所给文字:
------------
需求二：Top10 热门品类中每个品类的 Top10 活跃 Session 统计

需求简化：在需求一的基础上,增加每个品类用户 session 的点击统计

object TestHostCategoryTop10Session1 {

    def main(args: Array[String]): Unit = {
        val sparkConf: SparkConf = new SparkConf().setMaster("local[*]").setAppName("HostCategoryTop10")
        val sc = new SparkContext(sparkConf)

        // 1、读取原始日志数据
        val rdd: RDD[String] = sc.textFile("datas/spark-core/user_visit_action.txt")
        rdd.cache()

        val top10: Array[String] = top10Category(rdd)

        // 1、过滤原始数据，保留点击和前10品类id
        val filterRdd: RDD[String] = rdd.filter(
            action => {
                val datas = action.split("_")
                if (datas(6) != "-1") {
                    top10.contains(datas(6))
                } else {
                    false
                }
            }
        )

        // 2、将品类ID和sessionid进行点击量的统计
        val reduceRdd: RDD[((String, String), Int)] = filterRdd.map(
            action => {
                val datas = action.split("_")
                ((datas(6), datas(2)), 1)
            }
        ).reduceByKey(_ + _)

        // 将统计的结果进行结构的转换
        // ((品类ID， sessionId), sum) => (品类ID， (sessionId, sum))
        val mapRDD: RDD[(String, (String, Int))] = reduceRdd.map {
            case ((cid, sid), sum) => (cid, (sid, sum))
        }

        // 4、相同的品类进行分组
        val groupRDD: RDD[(String, Iterable[(String, Int)])] = mapRDD.groupByKey()
------------
要做什么:
把上面讲热门品类 Session 统计的这段文字，从“((datas(6), datas(2)), 1)”往下一直到“(cid, (sid, sum))”的全部内容，一字不差地抄下来。 下面的列表跟这件事没有关系。

给定数据:
------------
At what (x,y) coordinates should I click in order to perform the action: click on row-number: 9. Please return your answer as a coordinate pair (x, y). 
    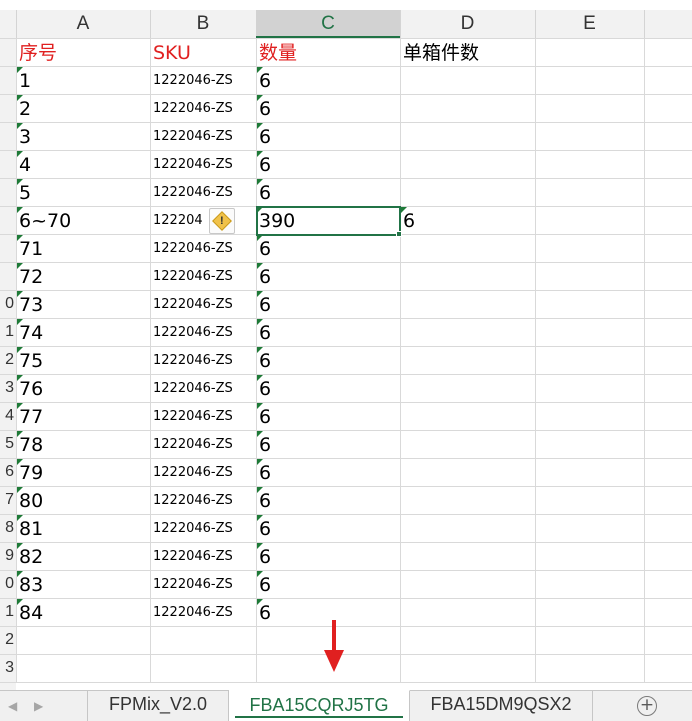
    Looking at the image, I should click on (7, 556).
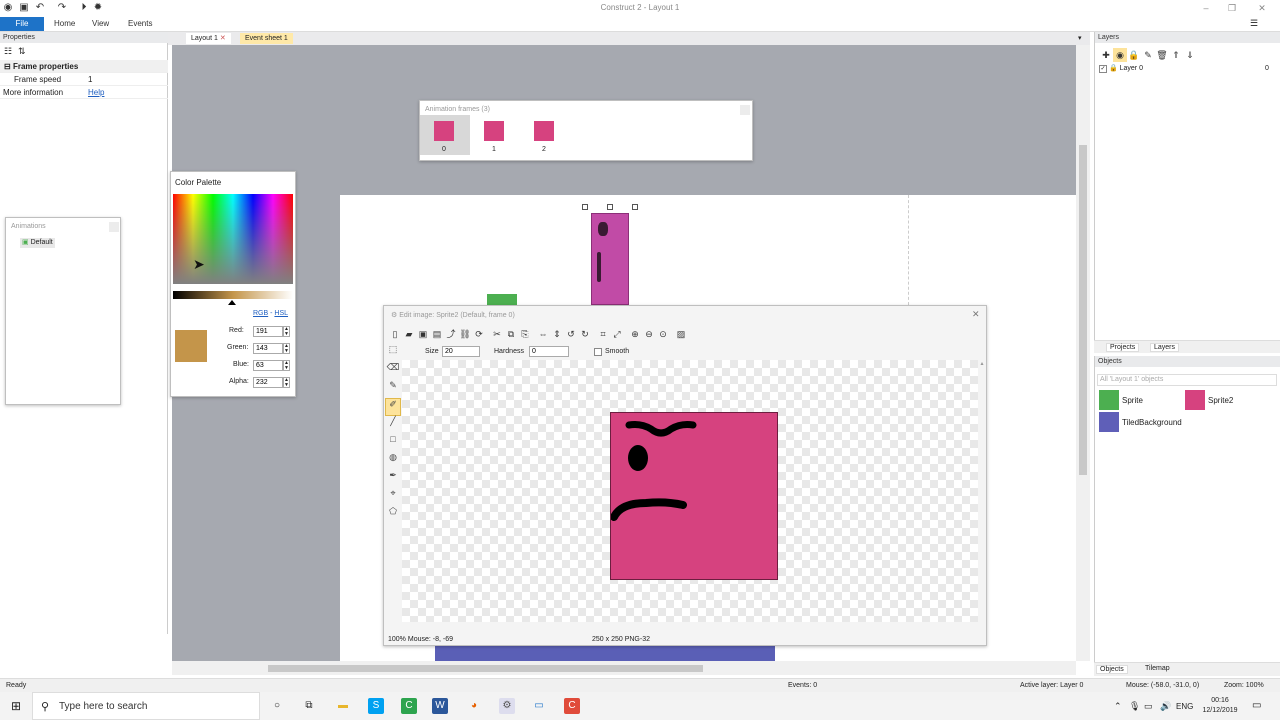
------------
你的回答:
((datas(6), datas(2)), 1)
            }
        ).reduceByKey(_ + _)

        // 将统计的结果进行结构的转换
        // ((品类ID， sessionId), sum) => (品类ID， (sessionId, sum))
        val mapRDD: RDD[(String, (String, Int))] = reduceRdd.map {
            case ((cid, sid), sum) => (cid, (sid, sum))